**What this task involves**. Please reproduce the material below word for word, from the first line to the last.

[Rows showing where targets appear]

+ + + +

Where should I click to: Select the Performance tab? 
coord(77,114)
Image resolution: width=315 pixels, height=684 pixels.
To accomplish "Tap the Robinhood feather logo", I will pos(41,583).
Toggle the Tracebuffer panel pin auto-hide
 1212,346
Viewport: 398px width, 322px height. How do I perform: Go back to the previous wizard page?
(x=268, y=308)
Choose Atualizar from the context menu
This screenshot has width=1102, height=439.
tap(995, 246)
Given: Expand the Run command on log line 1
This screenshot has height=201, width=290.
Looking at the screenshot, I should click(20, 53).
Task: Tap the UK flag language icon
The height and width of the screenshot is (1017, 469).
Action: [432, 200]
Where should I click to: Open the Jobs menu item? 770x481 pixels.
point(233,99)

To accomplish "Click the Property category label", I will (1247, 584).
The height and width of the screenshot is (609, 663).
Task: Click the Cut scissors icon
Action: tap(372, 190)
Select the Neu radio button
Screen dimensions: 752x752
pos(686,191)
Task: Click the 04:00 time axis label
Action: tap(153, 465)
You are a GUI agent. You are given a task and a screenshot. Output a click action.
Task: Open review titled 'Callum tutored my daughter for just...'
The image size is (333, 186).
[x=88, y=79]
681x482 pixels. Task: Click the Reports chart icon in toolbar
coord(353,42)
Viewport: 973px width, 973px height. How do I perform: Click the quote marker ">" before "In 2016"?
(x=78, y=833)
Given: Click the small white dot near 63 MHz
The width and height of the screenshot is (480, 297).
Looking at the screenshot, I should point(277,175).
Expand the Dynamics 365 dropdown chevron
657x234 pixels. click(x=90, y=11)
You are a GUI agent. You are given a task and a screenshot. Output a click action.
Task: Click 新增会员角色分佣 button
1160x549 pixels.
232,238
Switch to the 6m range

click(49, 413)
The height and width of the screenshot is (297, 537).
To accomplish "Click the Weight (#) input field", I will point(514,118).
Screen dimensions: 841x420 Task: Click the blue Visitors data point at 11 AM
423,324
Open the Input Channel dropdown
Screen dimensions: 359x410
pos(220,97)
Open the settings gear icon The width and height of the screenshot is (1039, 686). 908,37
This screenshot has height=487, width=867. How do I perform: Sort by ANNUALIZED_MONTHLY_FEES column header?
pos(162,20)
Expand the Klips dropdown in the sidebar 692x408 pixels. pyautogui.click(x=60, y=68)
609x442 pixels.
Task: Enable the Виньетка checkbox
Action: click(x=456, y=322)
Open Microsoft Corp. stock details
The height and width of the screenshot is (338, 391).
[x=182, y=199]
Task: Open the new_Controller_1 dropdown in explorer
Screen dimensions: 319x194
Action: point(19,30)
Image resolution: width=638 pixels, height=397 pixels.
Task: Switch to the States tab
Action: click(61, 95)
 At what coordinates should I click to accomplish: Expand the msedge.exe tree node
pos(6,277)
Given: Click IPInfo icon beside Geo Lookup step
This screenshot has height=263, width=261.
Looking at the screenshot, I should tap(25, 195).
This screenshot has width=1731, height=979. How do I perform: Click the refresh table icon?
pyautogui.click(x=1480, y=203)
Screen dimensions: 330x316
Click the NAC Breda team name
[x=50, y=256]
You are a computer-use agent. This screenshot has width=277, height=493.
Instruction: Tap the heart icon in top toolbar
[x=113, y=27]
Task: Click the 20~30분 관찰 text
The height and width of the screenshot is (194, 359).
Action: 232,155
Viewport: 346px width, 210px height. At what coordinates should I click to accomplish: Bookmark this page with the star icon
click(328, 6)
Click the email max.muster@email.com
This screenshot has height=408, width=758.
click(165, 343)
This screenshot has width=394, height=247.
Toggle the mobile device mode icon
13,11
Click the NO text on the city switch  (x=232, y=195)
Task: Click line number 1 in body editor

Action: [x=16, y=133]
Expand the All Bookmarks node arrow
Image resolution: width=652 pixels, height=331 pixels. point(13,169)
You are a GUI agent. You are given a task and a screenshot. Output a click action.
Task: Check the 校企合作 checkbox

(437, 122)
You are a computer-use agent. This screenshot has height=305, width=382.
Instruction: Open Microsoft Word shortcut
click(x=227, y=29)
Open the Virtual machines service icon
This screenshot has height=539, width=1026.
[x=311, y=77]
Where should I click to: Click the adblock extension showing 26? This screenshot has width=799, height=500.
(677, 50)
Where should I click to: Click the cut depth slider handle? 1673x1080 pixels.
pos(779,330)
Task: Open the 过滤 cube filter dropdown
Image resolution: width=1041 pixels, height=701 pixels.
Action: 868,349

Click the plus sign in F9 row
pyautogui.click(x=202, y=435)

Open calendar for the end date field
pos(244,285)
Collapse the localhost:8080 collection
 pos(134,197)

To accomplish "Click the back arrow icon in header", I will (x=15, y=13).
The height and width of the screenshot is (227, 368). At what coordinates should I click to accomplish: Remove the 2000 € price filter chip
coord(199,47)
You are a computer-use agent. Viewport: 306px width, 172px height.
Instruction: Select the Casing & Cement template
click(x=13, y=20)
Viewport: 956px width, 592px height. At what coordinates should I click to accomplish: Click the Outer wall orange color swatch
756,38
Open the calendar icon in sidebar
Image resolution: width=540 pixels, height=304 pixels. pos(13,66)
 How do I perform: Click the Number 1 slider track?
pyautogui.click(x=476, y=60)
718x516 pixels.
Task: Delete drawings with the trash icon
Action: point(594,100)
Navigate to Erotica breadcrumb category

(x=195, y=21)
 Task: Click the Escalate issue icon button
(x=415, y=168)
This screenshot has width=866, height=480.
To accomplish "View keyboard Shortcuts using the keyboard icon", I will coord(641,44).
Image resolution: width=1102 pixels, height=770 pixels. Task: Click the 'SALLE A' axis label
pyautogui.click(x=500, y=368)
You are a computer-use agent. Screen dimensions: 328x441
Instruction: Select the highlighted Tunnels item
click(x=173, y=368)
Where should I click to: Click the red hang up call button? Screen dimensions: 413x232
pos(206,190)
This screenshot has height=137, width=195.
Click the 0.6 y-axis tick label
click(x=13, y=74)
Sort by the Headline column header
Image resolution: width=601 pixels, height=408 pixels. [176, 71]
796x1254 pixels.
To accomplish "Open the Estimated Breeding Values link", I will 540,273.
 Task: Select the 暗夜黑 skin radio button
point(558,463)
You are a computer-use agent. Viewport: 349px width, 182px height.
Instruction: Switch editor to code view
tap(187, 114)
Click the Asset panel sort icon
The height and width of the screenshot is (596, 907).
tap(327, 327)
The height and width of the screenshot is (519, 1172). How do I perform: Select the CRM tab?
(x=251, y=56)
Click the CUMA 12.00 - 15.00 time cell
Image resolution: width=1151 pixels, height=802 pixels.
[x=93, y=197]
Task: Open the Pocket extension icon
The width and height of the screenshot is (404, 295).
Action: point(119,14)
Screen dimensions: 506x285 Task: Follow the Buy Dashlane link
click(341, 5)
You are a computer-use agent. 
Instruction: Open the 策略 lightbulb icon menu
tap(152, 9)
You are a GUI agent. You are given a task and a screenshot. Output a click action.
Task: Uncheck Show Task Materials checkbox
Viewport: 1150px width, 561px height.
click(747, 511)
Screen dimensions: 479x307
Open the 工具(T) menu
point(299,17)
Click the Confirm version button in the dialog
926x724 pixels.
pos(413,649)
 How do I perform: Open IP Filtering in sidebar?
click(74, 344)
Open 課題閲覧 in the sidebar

+ + + +

**The response**.
Where should I click to: Select the Performance tab? 
coord(77,114)
Image resolution: width=315 pixels, height=684 pixels.
To accomplish "Tap the Robinhood feather logo", I will pos(41,583).
Toggle the Tracebuffer panel pin auto-hide
 1212,346
Viewport: 398px width, 322px height. How do I perform: Go back to the previous wizard page?
(x=268, y=308)
Choose Atualizar from the context menu
This screenshot has width=1102, height=439.
tap(995, 246)
Given: Expand the Run command on log line 1
This screenshot has height=201, width=290.
Looking at the screenshot, I should click(20, 53).
Task: Tap the UK flag language icon
The height and width of the screenshot is (1017, 469).
Action: [432, 200]
Where should I click to: Open the Jobs menu item? 770x481 pixels.
point(233,99)

To accomplish "Click the Property category label", I will (1247, 584).
The height and width of the screenshot is (609, 663).
Task: Click the Cut scissors icon
Action: tap(372, 190)
Select the Neu radio button
Screen dimensions: 752x752
pos(686,191)
Task: Click the 04:00 time axis label
Action: tap(153, 465)
You are a GUI agent. You are given a task and a screenshot. Output a click action.
Task: Open review titled 'Callum tutored my daughter for just...'
The image size is (333, 186).
[x=88, y=79]
681x482 pixels. Task: Click the Reports chart icon in toolbar
coord(353,42)
Viewport: 973px width, 973px height. How do I perform: Click the quote marker ">" before "In 2016"?
(x=78, y=833)
Given: Click the small white dot near 63 MHz
The width and height of the screenshot is (480, 297).
Looking at the screenshot, I should point(277,175).
Expand the Dynamics 365 dropdown chevron
657x234 pixels. click(x=90, y=11)
You are a GUI agent. You are given a task and a screenshot. Output a click action.
Task: Click 新增会员角色分佣 button
1160x549 pixels.
232,238
Switch to the 6m range

click(49, 413)
The height and width of the screenshot is (297, 537).
To accomplish "Click the Weight (#) input field", I will point(514,118).
Screen dimensions: 841x420 Task: Click the blue Visitors data point at 11 AM
423,324
Open the Input Channel dropdown
Screen dimensions: 359x410
pos(220,97)
Open the settings gear icon The width and height of the screenshot is (1039, 686). 908,37
This screenshot has height=487, width=867. How do I perform: Sort by ANNUALIZED_MONTHLY_FEES column header?
pos(162,20)
Expand the Klips dropdown in the sidebar 692x408 pixels. pyautogui.click(x=60, y=68)
609x442 pixels.
Task: Enable the Виньетка checkbox
Action: click(x=456, y=322)
Open Microsoft Corp. stock details
The height and width of the screenshot is (338, 391).
[x=182, y=199]
Task: Open the new_Controller_1 dropdown in explorer
Screen dimensions: 319x194
Action: point(19,30)
Image resolution: width=638 pixels, height=397 pixels.
Task: Switch to the States tab
Action: click(61, 95)
 At what coordinates should I click to accomplish: Expand the msedge.exe tree node
pos(6,277)
Given: Click IPInfo icon beside Geo Lookup step
This screenshot has height=263, width=261.
Looking at the screenshot, I should tap(25, 195).
This screenshot has width=1731, height=979. How do I perform: Click the refresh table icon?
pyautogui.click(x=1480, y=203)
Screen dimensions: 330x316
Click the NAC Breda team name
[x=50, y=256]
You are a computer-use agent. This screenshot has width=277, height=493.
Instruction: Tap the heart icon in top toolbar
[x=113, y=27]
Task: Click the 20~30분 관찰 text
The height and width of the screenshot is (194, 359).
Action: 232,155
Viewport: 346px width, 210px height. At what coordinates should I click to accomplish: Bookmark this page with the star icon
click(328, 6)
Click the email max.muster@email.com
This screenshot has height=408, width=758.
click(165, 343)
This screenshot has width=394, height=247.
Toggle the mobile device mode icon
13,11
Click the NO text on the city switch  (x=232, y=195)
Task: Click line number 1 in body editor

Action: [x=16, y=133]
Expand the All Bookmarks node arrow
Image resolution: width=652 pixels, height=331 pixels. point(13,169)
You are a GUI agent. You are given a task and a screenshot. Output a click action.
Task: Check the 校企合作 checkbox

(437, 122)
You are a computer-use agent. This screenshot has height=305, width=382.
Instruction: Open Microsoft Word shortcut
click(x=227, y=29)
Open the Virtual machines service icon
This screenshot has height=539, width=1026.
[x=311, y=77]
Where should I click to: Click the adblock extension showing 26? This screenshot has width=799, height=500.
(677, 50)
Where should I click to: Click the cut depth slider handle? 1673x1080 pixels.
pos(779,330)
Task: Open the 过滤 cube filter dropdown
Image resolution: width=1041 pixels, height=701 pixels.
Action: 868,349

Click the plus sign in F9 row
pyautogui.click(x=202, y=435)

Open calendar for the end date field
pos(244,285)
Collapse the localhost:8080 collection
 pos(134,197)

To accomplish "Click the back arrow icon in header", I will (x=15, y=13).
The height and width of the screenshot is (227, 368). At what coordinates should I click to accomplish: Remove the 2000 € price filter chip
coord(199,47)
You are a computer-use agent. Viewport: 306px width, 172px height.
Instruction: Select the Casing & Cement template
click(x=13, y=20)
Viewport: 956px width, 592px height. At what coordinates should I click to accomplish: Click the Outer wall orange color swatch
756,38
Open the calendar icon in sidebar
Image resolution: width=540 pixels, height=304 pixels. pos(13,66)
 How do I perform: Click the Number 1 slider track?
pyautogui.click(x=476, y=60)
718x516 pixels.
Task: Delete drawings with the trash icon
Action: point(594,100)
Navigate to Erotica breadcrumb category

(x=195, y=21)
 Task: Click the Escalate issue icon button
(x=415, y=168)
This screenshot has width=866, height=480.
To accomplish "View keyboard Shortcuts using the keyboard icon", I will coord(641,44).
Image resolution: width=1102 pixels, height=770 pixels. Task: Click the 'SALLE A' axis label
pyautogui.click(x=500, y=368)
You are a computer-use agent. Screen dimensions: 328x441
Instruction: Select the highlighted Tunnels item
click(x=173, y=368)
Where should I click to: Click the red hang up call button? Screen dimensions: 413x232
pos(206,190)
This screenshot has height=137, width=195.
Click the 0.6 y-axis tick label
click(x=13, y=74)
Sort by the Headline column header
Image resolution: width=601 pixels, height=408 pixels. [176, 71]
796x1254 pixels.
To accomplish "Open the Estimated Breeding Values link", I will 540,273.
 Task: Select the 暗夜黑 skin radio button
point(558,463)
You are a computer-use agent. Viewport: 349px width, 182px height.
Instruction: Switch editor to code view
tap(187, 114)
Click the Asset panel sort icon
The height and width of the screenshot is (596, 907).
tap(327, 327)
The height and width of the screenshot is (519, 1172). How do I perform: Select the CRM tab?
(x=251, y=56)
Click the CUMA 12.00 - 15.00 time cell
Image resolution: width=1151 pixels, height=802 pixels.
[x=93, y=197]
Task: Open the Pocket extension icon
The width and height of the screenshot is (404, 295).
Action: point(119,14)
Screen dimensions: 506x285 Task: Follow the Buy Dashlane link
click(341, 5)
You are a computer-use agent. 
Instruction: Open the 策略 lightbulb icon menu
tap(152, 9)
You are a GUI agent. You are given a task and a screenshot. Output a click action.
Task: Uncheck Show Task Materials checkbox
Viewport: 1150px width, 561px height.
click(747, 511)
Screen dimensions: 479x307
Open the 工具(T) menu
point(299,17)
Click the Confirm version button in the dialog
926x724 pixels.
pos(413,649)
 How do I perform: Open IP Filtering in sidebar?
click(74, 344)
Open 課題閲覧 in the sidebar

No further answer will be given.